>>>

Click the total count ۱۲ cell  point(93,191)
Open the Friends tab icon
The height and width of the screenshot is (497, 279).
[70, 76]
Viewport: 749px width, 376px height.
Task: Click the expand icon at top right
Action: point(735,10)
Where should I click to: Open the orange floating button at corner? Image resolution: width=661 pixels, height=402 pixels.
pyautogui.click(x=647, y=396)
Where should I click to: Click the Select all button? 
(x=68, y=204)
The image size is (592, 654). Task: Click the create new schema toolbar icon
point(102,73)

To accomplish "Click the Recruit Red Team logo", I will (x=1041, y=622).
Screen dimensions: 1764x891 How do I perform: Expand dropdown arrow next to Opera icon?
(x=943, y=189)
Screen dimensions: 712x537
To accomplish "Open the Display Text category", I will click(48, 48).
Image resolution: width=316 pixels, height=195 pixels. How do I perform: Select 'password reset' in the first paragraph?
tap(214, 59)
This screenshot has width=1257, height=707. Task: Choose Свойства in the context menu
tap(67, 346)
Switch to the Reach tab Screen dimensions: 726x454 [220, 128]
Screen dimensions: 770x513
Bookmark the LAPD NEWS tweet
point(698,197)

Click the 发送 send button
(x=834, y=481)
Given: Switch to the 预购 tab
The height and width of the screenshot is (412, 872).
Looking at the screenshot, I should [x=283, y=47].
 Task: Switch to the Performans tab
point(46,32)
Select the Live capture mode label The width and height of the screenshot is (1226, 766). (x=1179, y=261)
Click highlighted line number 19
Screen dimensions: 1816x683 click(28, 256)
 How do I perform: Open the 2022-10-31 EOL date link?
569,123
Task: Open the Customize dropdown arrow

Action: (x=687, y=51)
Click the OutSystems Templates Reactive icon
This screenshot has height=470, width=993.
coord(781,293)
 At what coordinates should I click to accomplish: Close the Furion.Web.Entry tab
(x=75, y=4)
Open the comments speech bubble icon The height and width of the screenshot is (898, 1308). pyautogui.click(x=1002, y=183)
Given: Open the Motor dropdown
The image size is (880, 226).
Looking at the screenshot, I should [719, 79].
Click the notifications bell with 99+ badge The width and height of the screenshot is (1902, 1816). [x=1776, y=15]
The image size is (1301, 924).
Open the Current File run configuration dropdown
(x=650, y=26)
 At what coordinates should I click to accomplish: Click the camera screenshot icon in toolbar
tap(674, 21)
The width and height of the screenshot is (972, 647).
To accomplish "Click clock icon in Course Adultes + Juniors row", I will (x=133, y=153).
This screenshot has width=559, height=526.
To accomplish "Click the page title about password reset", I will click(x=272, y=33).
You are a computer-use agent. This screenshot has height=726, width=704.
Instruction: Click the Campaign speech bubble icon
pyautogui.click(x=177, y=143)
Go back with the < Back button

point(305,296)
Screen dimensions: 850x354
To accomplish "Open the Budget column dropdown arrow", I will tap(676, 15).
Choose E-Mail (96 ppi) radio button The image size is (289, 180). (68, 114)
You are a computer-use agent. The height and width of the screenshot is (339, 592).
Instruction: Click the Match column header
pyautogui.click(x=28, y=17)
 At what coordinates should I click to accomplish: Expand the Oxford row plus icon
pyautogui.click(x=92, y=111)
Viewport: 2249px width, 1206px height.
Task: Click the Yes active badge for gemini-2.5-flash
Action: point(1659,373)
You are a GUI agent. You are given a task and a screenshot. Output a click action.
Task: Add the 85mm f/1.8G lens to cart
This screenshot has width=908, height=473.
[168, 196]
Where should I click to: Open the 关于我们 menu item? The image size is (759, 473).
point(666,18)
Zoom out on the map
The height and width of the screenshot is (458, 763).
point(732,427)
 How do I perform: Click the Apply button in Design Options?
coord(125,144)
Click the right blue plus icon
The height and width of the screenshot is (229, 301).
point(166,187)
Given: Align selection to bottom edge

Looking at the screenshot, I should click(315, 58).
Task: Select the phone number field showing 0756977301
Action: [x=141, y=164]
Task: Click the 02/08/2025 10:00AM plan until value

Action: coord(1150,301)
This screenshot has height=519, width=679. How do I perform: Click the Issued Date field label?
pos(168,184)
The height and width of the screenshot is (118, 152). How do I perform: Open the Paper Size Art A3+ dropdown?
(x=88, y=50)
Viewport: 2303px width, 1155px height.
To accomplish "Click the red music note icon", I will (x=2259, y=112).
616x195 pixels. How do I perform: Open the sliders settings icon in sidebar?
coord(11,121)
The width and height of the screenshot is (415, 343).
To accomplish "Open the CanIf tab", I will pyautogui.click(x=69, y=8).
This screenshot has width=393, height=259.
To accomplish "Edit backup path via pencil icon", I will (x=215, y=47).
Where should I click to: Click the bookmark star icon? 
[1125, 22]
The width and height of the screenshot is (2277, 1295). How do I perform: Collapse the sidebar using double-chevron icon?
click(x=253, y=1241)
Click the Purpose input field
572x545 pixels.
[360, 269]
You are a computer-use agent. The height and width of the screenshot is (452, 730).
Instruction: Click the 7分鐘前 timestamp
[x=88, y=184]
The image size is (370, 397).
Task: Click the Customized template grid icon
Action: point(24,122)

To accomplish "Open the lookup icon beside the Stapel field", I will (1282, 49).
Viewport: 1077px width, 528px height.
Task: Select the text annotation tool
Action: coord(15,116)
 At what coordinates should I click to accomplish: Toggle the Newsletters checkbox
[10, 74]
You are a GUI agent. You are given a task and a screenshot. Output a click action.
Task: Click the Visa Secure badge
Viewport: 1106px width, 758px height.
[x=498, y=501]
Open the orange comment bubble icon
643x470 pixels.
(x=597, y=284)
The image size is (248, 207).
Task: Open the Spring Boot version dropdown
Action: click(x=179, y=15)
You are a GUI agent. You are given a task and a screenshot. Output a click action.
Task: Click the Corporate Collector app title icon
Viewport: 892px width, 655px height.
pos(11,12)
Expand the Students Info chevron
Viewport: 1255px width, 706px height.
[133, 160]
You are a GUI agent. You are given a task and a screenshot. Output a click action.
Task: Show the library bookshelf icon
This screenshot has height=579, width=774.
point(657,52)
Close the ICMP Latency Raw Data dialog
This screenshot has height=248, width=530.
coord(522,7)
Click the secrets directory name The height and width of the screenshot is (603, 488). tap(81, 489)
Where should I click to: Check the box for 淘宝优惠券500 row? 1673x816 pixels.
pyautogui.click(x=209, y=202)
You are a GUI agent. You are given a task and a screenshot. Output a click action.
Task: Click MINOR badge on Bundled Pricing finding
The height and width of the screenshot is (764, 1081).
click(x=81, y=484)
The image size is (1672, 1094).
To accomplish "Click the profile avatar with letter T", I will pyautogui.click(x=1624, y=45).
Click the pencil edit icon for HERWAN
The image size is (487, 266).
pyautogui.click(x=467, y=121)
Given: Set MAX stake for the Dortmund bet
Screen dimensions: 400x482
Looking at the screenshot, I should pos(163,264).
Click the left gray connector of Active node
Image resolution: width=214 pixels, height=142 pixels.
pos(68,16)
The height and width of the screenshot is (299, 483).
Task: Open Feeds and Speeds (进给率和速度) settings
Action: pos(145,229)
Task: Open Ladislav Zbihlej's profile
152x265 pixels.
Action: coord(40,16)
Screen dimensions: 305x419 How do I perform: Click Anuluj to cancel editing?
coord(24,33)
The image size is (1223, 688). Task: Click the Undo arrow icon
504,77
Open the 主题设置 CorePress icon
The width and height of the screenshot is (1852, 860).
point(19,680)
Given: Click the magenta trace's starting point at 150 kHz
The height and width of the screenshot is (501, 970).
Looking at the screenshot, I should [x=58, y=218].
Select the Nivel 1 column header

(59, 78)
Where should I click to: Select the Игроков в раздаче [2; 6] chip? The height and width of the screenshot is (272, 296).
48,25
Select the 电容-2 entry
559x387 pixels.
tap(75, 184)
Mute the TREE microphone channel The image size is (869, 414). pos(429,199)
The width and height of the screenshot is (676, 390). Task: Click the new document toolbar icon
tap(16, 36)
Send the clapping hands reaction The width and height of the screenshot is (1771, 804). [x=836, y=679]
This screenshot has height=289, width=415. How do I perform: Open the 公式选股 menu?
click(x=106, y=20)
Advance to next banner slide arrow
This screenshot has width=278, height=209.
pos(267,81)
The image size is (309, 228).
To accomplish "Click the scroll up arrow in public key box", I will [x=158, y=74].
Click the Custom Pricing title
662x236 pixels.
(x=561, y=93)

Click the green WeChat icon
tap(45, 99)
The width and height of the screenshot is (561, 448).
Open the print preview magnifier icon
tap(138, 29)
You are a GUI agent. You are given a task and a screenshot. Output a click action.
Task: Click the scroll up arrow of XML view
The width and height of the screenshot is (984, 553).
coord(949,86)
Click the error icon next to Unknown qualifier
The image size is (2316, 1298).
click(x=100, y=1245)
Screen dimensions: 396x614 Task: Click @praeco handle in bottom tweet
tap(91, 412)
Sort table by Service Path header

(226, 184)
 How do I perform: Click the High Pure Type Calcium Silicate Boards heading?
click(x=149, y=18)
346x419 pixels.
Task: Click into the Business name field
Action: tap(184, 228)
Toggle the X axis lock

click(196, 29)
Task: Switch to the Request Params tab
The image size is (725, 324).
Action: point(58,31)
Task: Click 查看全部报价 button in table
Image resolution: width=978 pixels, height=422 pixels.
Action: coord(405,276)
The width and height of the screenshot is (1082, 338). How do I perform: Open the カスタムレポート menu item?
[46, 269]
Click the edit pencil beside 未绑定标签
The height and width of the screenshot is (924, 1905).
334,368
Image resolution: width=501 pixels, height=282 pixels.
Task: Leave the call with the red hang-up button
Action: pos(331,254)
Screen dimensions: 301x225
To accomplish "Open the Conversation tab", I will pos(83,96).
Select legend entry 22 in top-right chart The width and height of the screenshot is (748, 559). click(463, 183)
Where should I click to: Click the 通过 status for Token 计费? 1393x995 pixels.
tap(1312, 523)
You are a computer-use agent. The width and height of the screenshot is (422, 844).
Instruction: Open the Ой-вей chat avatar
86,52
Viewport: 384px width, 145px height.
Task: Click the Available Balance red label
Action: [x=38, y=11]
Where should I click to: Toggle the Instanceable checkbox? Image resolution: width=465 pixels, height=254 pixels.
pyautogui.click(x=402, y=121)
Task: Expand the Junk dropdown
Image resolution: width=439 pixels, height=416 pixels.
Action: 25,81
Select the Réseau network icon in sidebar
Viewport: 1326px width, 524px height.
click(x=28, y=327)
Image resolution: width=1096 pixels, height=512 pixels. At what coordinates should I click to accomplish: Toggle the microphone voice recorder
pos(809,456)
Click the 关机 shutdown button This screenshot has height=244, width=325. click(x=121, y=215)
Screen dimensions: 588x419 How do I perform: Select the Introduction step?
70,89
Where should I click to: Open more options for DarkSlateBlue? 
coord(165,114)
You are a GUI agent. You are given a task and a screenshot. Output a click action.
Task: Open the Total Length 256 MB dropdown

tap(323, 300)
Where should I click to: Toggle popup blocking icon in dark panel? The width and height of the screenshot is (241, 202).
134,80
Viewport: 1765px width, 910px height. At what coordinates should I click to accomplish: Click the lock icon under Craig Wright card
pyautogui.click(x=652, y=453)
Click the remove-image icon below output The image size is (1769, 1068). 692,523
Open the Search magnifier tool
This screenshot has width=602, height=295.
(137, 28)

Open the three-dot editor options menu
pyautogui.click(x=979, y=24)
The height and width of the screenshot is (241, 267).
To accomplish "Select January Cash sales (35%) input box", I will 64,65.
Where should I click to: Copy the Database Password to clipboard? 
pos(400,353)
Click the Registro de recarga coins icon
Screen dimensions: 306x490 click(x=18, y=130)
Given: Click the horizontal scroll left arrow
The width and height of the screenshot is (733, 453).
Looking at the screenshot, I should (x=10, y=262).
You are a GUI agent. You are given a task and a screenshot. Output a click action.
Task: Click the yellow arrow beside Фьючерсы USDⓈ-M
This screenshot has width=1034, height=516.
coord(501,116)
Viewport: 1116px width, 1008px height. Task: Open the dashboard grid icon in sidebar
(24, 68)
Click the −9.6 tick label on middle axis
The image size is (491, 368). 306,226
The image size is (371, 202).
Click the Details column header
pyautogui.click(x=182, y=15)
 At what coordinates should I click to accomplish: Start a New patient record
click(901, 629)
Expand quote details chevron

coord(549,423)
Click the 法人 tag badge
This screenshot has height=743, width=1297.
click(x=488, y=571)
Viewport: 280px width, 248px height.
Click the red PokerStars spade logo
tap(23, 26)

<<<

_Your goal_: Copy the records from the line containing "The height and width of the screenshot is (241, 267)." through the line containing "pos(400,353)", both included, without changing anything.

_Solution to this exercise_:
The height and width of the screenshot is (241, 267).
To accomplish "Select January Cash sales (35%) input box", I will 64,65.
Where should I click to: Copy the Database Password to clipboard? 
pos(400,353)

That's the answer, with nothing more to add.